Fred Wilson, on _Android and iOS_:
But I find myself rooting hard for Apple now. I sense the danger they are in and I don’t want either smartphone OS to be so dominant that we lose the level playing field we have now. It’s very important for startups, innovation, and an open mobile ecosystem for all.
It is true. Apple has been dominant for too long and in some ways Android is really beginning to creep on their turf. There are many layers to the smartphone market onion but I look at three things when I try to determine who is winning: market share, profit, number of official apps.
Each of these three categories are important and any single company can focus on any combination of the three and still be "winning" or at least competing. I think Apple has focused on design quality and number of official apps as their primary ways to maintain profitshare. And they earn the lion’s share of the money being earned in the smartphone market. I think Android has focused on low cost, "open" offerings to capture market share. And they’re obviously doing a great job at growing.
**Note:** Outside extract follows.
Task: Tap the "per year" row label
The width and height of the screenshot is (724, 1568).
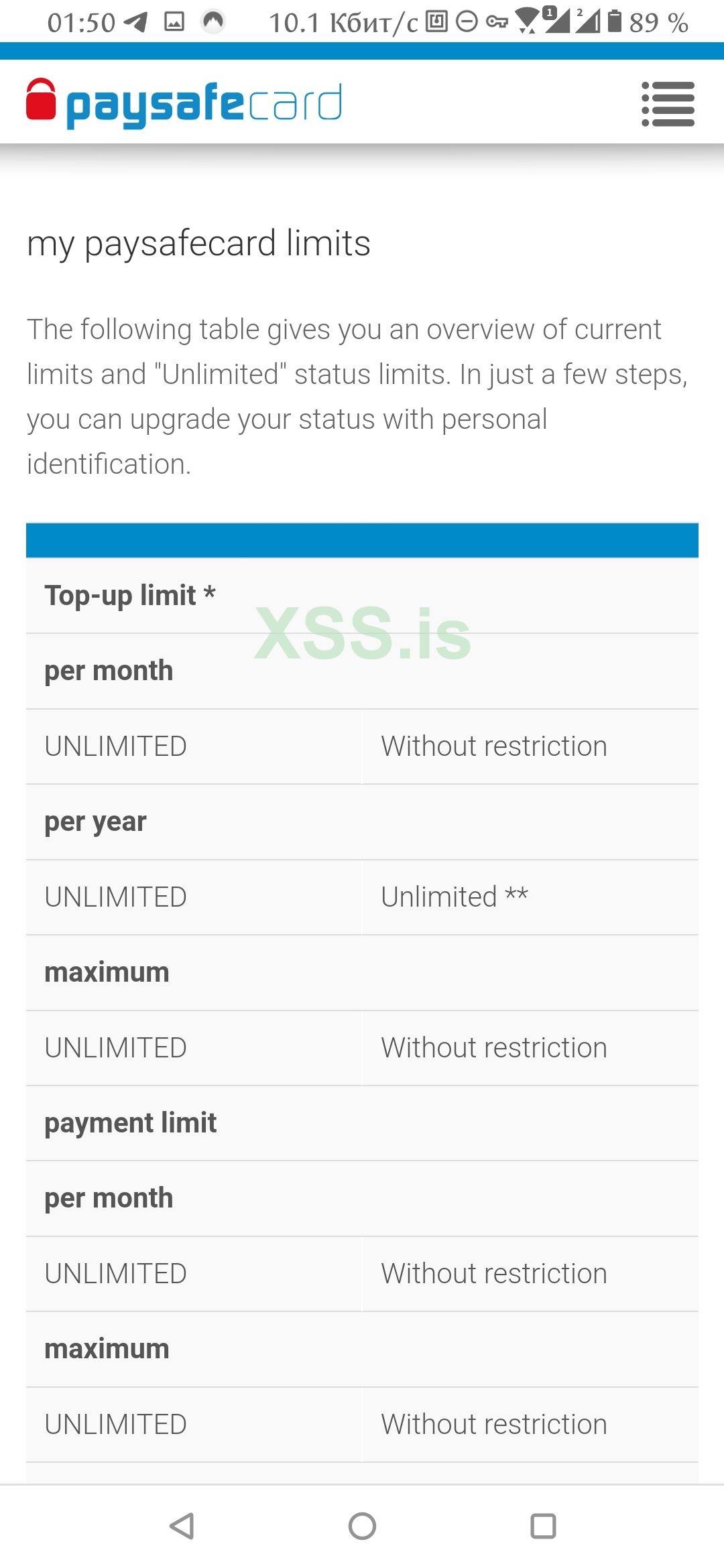Action: (x=95, y=822)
By capturing market share, as Wilson mentioned in his post, Android will now end up capturing the official applications it was missing out on before because Android is where the people are. Or, at least as many people or more than on iOS. Wilson posits that iOS and Android are near parity. I think he’s right. And I think we’re about to see a shift in perception in Android as more and more official apps are made either first or at the same time as they are for iOS. See: Dropbox, Twitter, Facebook, Instagram. Imagine if Instagram was made today and made only for Android. Something like that could happen any day.
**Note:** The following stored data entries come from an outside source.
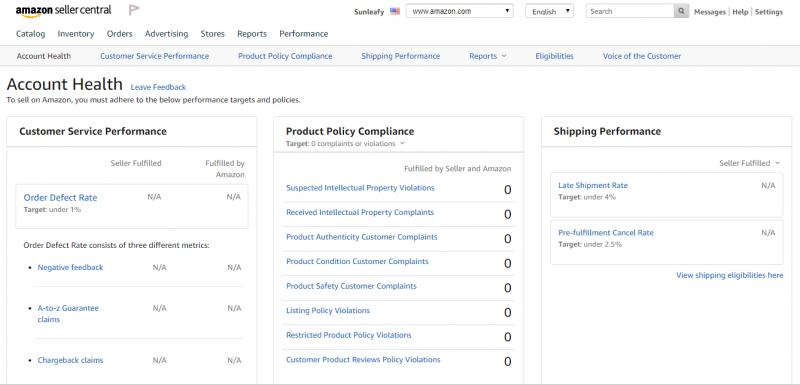Open the www.amazon.com marketplace dropdown
The height and width of the screenshot is (385, 800).
pos(460,11)
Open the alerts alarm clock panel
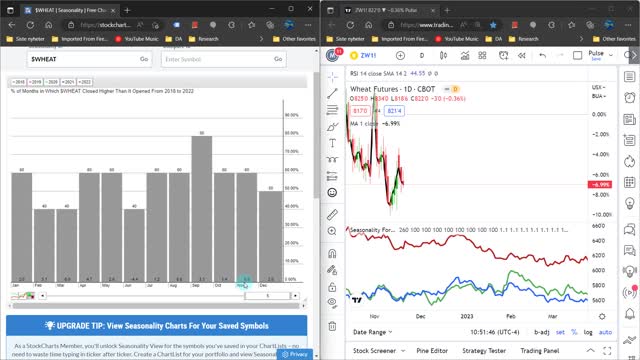 (629, 98)
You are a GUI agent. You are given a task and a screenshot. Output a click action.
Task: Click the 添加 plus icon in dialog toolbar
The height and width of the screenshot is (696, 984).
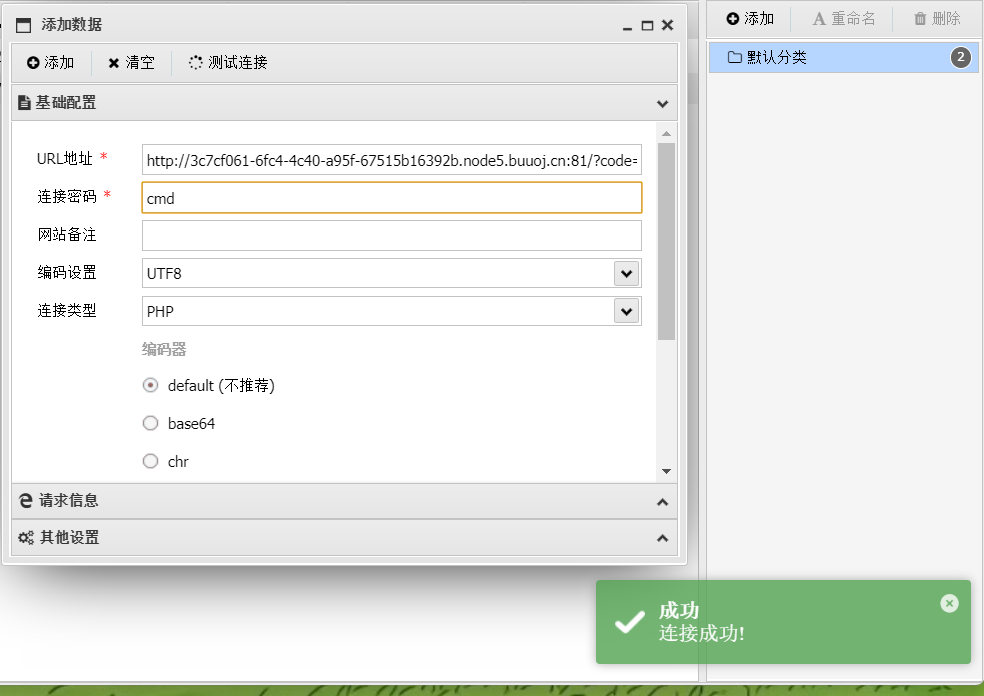coord(33,63)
Because of my work I have an iPhone 5, a Samsung Galaxy S4, a Motorola Razr, and a Nokia Lumia 920 running Windows Phone on my desk. The iPhone 5 has been my daily use phone since June 29, 2007. The Samsung Galaxy S4 is an amazing technical achievement – with the eye watching and all – but overall I am not in love with Android. Certainly not as much as my friend Paul. It is just too busy, too much going on, there always seems to be so much running. Android is far from simple. Not to mention that the manufacturers and telcos end up adding so much junk to the phone it can seem hard to navigate through. The S4 came with three browsers and four ways to buy music pre-installed! I realize this isn’t Android’s "fault" but as a consumer it is certainly confusing.
Regarding Windows Phone
Windows Phone is probably not going to take off if they haven’t found a way to do it already. But can I just say this? Windows Phone is a much better competitor to iOS than Android currently is. It is clean, simple to use, vastly different than iOS (which is good since Android and iOS just bite off each other with each release), and really fun to play with. The problem? Official apps.
Most of the applications on Windows Phone are absolutely abysmal if they aren’t the official apps. The Instagram apps end up getting their photos deleted from Instagram because they use Private APIs. Not to mention that when compared to Instagram they’re terrible. The Dropbox apps, which aren’t official, are simply unusable. All of the official apps, however, such as Twitter, Spotify, and others are superior to their iOS counterparts in a number of ways. I love the Spotify app on Windows Phone.
As the smartphone market matures from people buying their first smartphone to people buying their second, third, and fourth smartphones people are going to come to expect the quality they find on iOS and now on Android. The official applications are, in general, amazingly well-made and work great. If someone gets a Windows Phone as their second or third smartphone they are simply going to think that the applications on it are poor.
I think Windows Phone "the OS" is great. But I think Windows Phone "the business" doesn’t have a focus. They aren’t focused on market share by offering amazingly cheap hardware. They aren’t focused on having the best official apps. And they aren’t focused on profit. I don’t know what Windows Phone stands for besides Microsoft simply having an OS in the mobile space. And I certainly don’t see enough ads for Windows Phone.
I wish Windows Phone had a better shot. I love the Lumia. If it had a few more official applications on it I’d switch to it from my iPhone 5 in a heartbeat. I haven’t tried the Lumia 1020 but if it is even better than the 920 I could see myself switching in spite of the application debacle. But I don’t know if Windows Phone has a chance. I don’t know what they should focus on to get to parity with Android and iOS and I don’t even know if there is room in the market – large as it may be – for a third horse.
I agree with Wilson that Android and iOS are near parity but I’d love to see Windows Phone become the third horse in the smartphone OS race.